Our Trade Laws Are a National Disgrace

September 18, 1987 • Policy Analysis No. 91
By James Bovard

The U.S. Department of Commerce is almost as ingenious at discovering “economic crimes” as was Stalin’s Soviet Union. In the kangaroo court system of trade investigations held in the United States, foreign businesses are almost certain to be convicted of some offense. U.S. laws on fair trade are far more arbitrary and far more punitive than the fair‐​trade laws of most of our trading partners.

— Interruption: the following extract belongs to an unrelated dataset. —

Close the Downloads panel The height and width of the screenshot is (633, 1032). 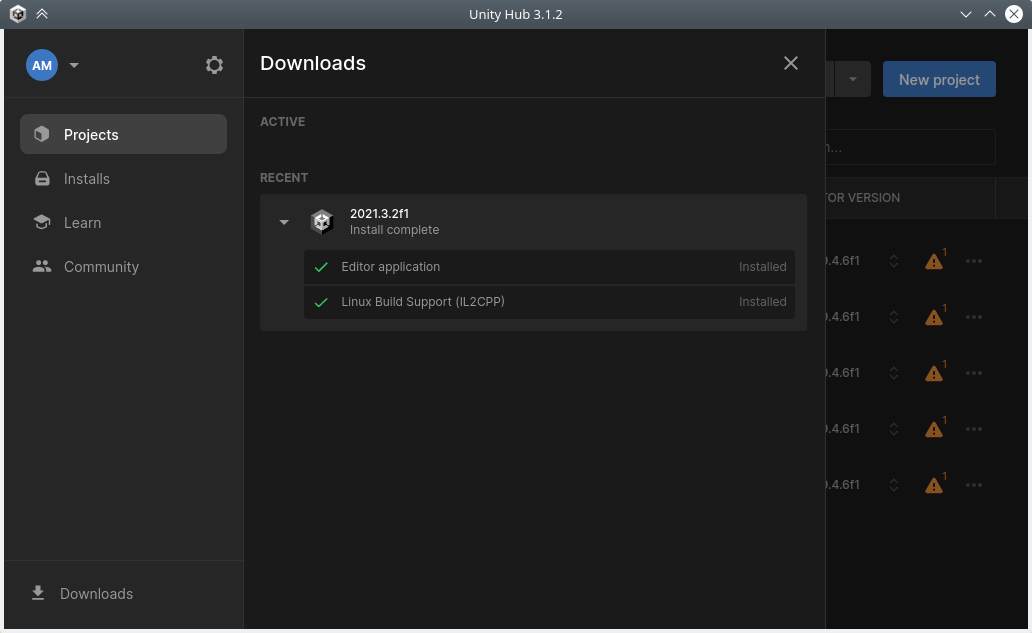pos(791,63)
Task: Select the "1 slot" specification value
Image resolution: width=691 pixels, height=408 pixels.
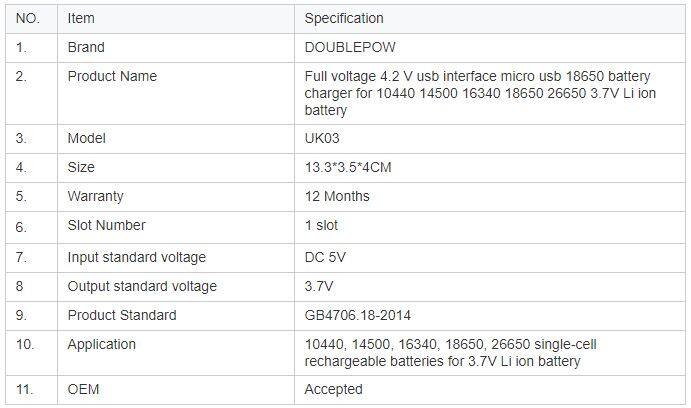Action: [x=322, y=225]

They inevitably result in less competition, higher prices, and increased government interference in the marketplace.

Since 1983, the United States has brought more unfair‐​trade cases than any other country in the world. [1] Since 1980, the Commerce Department has found only 6 percent of the imports it has investigated not guilty of unfair trade practices.[2] And Commerce will investigate almost any import if so requested by a domestic industry. As one of the State Department’s top trade experts has observed, “I think the Commerce Department can prove illegal dumping against any import it chooses.”[3]

Unfair trade is one of the biggest growth industries in the country. In the past decade, Congress has repeatedly expanded the definition of unfair practices. Increasingly, what was deemed fair last year is illegal this year, and it demands retaliation. As former International Trade Commission (ITC) chairman William Leonard has observed, “Every time Congress takes another whack at the law, it gets more biased and easier for domestic industry to win a decision.”[4]

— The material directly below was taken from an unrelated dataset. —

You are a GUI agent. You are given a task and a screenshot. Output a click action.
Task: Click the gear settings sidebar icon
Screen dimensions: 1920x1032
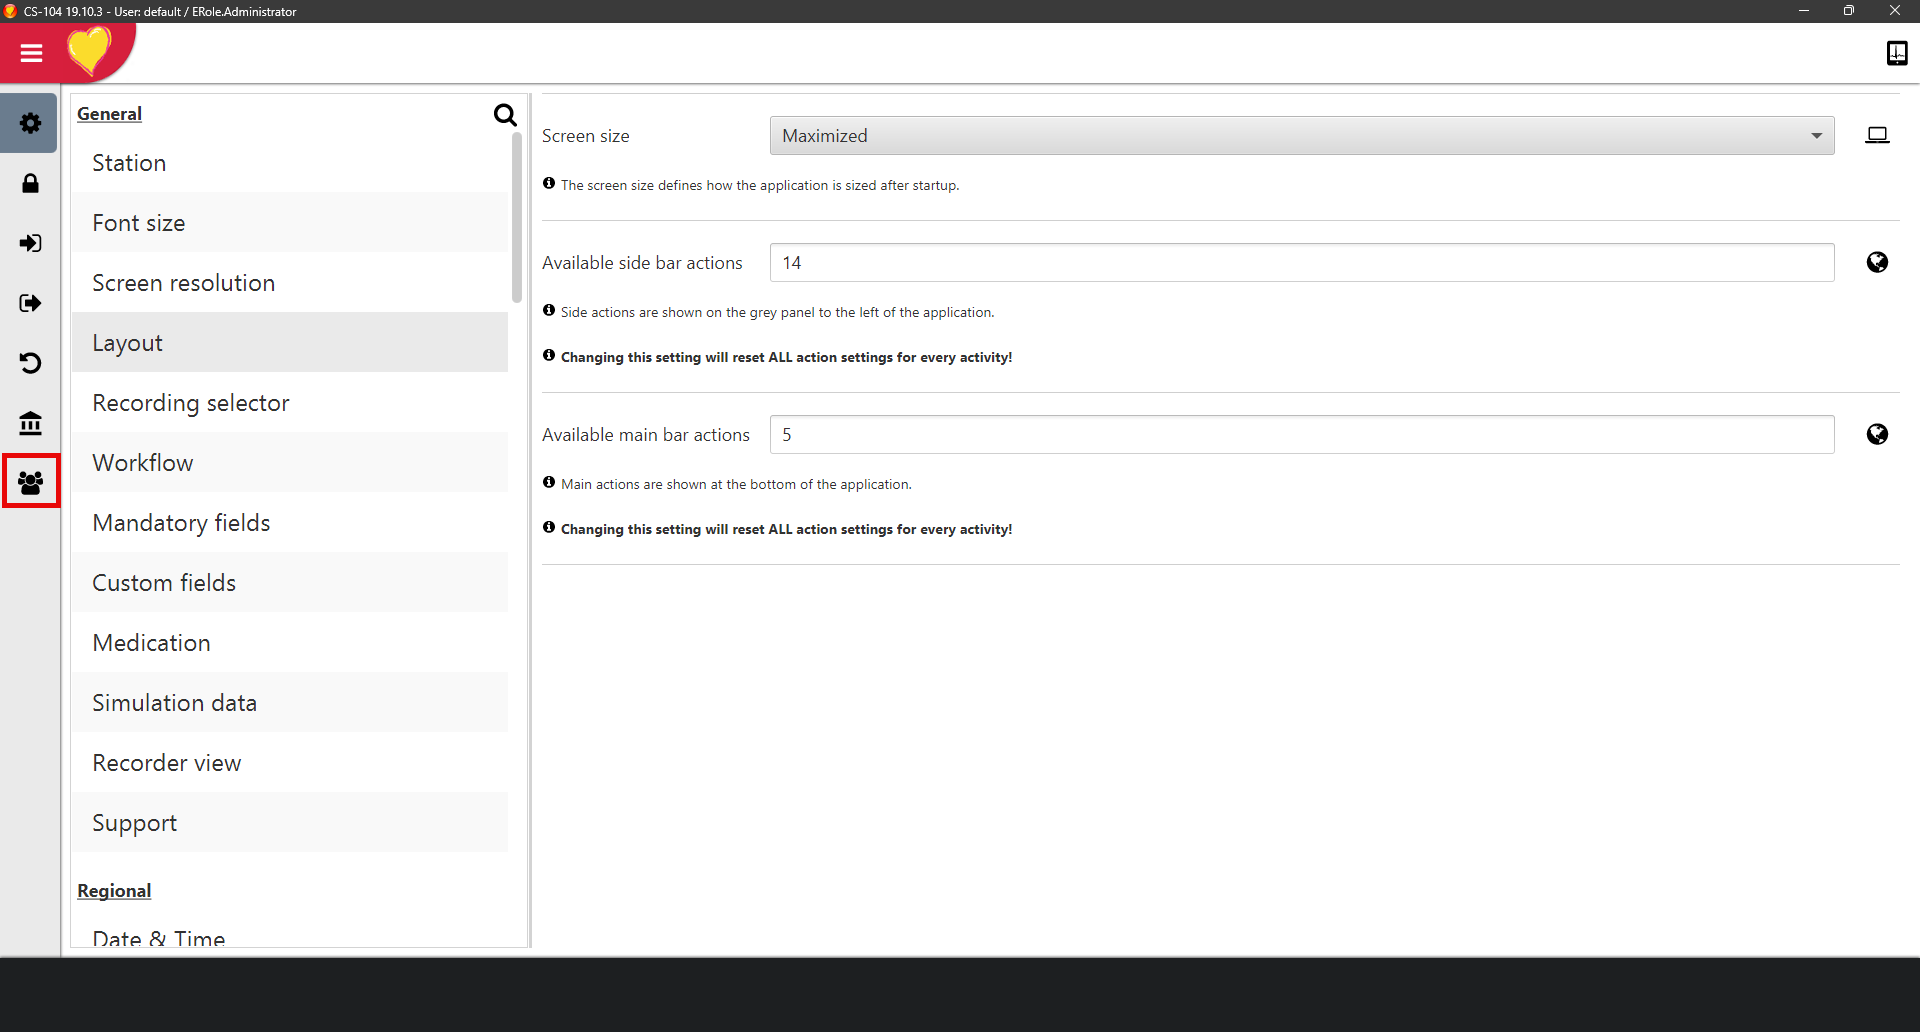30,123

Yet even though the current trade laws are simply a lynch law for foreign businesses, Congress seems resolved to make them even worse–to create a perfect Star Wars trade law capable of shooting down all incoming imports before American consumers can buy them.

Protectionism has become far less honest in recent years. Instead of openly advocating the sacrificing of U.S. consumers to U.S. corporations and unions, politicians concoct an endless list of purportedly unfair practices used by foreign firms. Instead of proposing to give up economic efficiency and productivity, members of Congress preach the necessity of retaliating against an endless list of domestic policies of foreign governments. Instead of openly proposing to close U.S. ports and borders, members of Congress proclaim the need for a “level playing field”–which translates into allowing the U.S. government to punish whomever it chooses, for whatever reason.

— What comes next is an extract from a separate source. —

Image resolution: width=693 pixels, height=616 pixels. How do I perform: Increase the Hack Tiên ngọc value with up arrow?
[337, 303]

Our trade laws could properly be described as the Foreign Business Excess Profits Program–since the tendency is to require foreign companies to sell their products to Americans at higher prices than they otherwise would and thus to inflate foreign profits (often while reducing foreign sales volume). In the past 10 years, foreign companies have made billions of dollars in extra profits in the United States thanks to U.S. trade restrictions. (Of course, many foreign companies have been denied the chance to make any profit at all and have been forced to sell less than they otherwise would.) Yet if a foreign company allegedly loses 1 percent on its U.S. sales, then the members of Congress become incensed, claiming that the foreign company is trying to destroy its American competitors.

According to the late secretary of commerce Malcolm Baldrige, “Literally, our fair trade laws are the bedrock on which free trade stands.”[5] However, rather than a bedrock, our trade laws are in reality a rigged trap, certain to snare foreigners while leaving domestic companies untouched. For the Commerce Department, the only fair price seems to be a price higher than that charged by American competitors.

Before we allow Congress to crucify American consumers on a cross of “fairness,” we should understand the convoluted, contradictory, and perverse idea of fairness that Congress is championing.